> **Requirement**:
Format the stretch of the data from its start through the line that contains "click(x=340, y=448)" as a JSON list of strings, with one string per line and any blank lines omitted. Leave the pictures out of the answer.

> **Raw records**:
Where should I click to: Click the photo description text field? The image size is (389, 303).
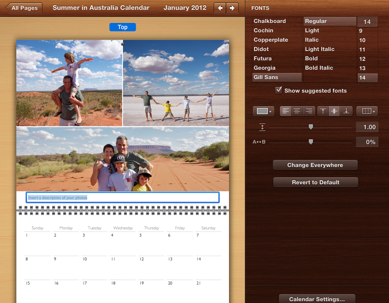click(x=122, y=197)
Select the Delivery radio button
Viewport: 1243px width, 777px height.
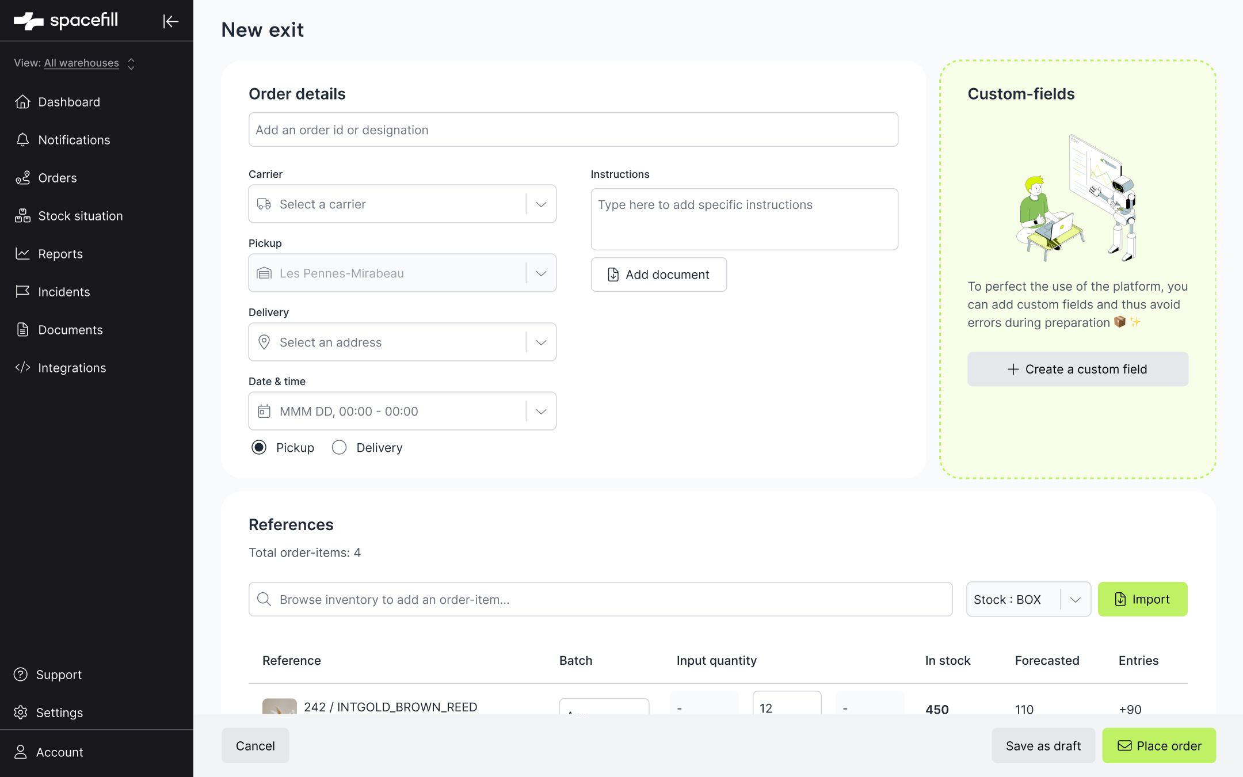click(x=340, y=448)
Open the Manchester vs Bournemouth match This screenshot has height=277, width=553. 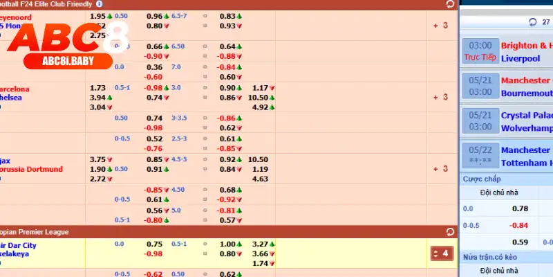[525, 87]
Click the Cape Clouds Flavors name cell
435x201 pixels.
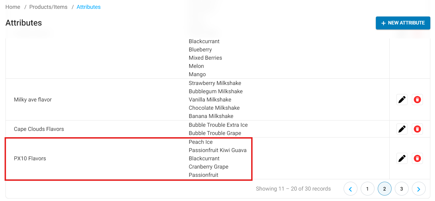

> **Task solution**:
[
  "Where should I click to: Click the photo description text field? The image size is (389, 303).",
  "click(x=122, y=197)",
  "Select the Delivery radio button",
  "Viewport: 1243px width, 777px height.",
  "click(x=340, y=448)"
]